● **Your objective**:
Please give the records, starting at the line containing "You are a computer-use agent. The height" and ending at the end of the records, as a two-column CSV with the columns input and output, one row per entry. Put each field in quotation marks and turn line breaks into spaces.

[Target position records]
· · · · · · ·

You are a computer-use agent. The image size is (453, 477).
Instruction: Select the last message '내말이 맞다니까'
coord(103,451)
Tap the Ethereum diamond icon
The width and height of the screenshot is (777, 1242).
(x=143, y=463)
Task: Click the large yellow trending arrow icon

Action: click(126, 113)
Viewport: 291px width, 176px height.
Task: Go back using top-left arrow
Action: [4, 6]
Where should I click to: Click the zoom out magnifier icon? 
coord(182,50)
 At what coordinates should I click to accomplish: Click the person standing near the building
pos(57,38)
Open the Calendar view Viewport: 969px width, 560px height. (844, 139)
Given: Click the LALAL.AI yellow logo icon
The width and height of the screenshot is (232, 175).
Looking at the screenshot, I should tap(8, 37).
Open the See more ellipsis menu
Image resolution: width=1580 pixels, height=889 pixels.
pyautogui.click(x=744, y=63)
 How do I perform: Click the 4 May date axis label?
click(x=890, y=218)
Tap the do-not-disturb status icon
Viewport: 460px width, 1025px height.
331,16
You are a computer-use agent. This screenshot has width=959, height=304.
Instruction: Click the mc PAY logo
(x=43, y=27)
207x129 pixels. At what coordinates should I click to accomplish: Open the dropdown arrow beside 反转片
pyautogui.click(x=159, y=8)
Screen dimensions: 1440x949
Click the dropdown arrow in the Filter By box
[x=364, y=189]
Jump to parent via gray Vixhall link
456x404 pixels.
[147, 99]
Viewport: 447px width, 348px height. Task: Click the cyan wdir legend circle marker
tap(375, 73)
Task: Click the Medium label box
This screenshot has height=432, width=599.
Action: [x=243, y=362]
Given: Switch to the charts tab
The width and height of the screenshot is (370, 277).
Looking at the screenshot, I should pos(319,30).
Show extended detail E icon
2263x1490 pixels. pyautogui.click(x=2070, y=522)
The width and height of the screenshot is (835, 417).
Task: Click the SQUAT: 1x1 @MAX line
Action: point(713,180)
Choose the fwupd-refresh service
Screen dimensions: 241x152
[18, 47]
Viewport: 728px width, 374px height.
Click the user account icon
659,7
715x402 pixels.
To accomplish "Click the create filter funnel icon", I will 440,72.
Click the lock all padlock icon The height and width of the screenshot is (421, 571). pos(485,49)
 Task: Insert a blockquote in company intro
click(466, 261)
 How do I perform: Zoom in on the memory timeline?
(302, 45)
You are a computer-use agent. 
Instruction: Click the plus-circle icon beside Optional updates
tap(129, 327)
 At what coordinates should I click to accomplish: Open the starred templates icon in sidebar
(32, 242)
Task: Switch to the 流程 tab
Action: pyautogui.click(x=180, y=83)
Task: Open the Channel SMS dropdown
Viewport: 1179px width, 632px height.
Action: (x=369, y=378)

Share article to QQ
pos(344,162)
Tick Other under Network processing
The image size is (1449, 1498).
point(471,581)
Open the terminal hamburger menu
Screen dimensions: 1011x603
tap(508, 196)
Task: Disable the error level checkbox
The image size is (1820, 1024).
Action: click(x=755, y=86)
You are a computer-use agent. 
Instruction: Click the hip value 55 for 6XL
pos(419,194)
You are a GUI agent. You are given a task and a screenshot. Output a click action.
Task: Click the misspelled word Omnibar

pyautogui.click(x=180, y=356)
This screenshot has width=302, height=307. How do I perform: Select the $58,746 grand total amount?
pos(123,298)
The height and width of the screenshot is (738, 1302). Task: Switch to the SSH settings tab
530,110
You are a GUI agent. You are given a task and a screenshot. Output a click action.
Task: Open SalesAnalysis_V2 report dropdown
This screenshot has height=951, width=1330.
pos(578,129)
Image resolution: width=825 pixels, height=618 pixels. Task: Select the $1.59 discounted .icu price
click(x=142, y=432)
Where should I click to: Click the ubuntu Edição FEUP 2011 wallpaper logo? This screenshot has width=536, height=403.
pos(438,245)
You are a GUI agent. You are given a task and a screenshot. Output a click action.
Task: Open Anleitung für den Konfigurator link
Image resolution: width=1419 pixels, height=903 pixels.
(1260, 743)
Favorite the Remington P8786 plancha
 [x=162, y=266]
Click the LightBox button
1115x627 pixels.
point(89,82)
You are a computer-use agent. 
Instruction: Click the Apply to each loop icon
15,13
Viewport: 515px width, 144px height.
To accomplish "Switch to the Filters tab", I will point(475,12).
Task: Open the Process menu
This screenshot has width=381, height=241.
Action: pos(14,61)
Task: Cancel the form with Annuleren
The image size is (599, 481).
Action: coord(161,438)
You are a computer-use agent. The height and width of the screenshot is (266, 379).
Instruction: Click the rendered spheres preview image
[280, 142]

· · · · · · ·

● **Expected answer**:
input,output
"You are a computer-use agent. The height and width of the screenshot is (266, 379). Instruction: Click the rendered spheres preview image","[280, 142]"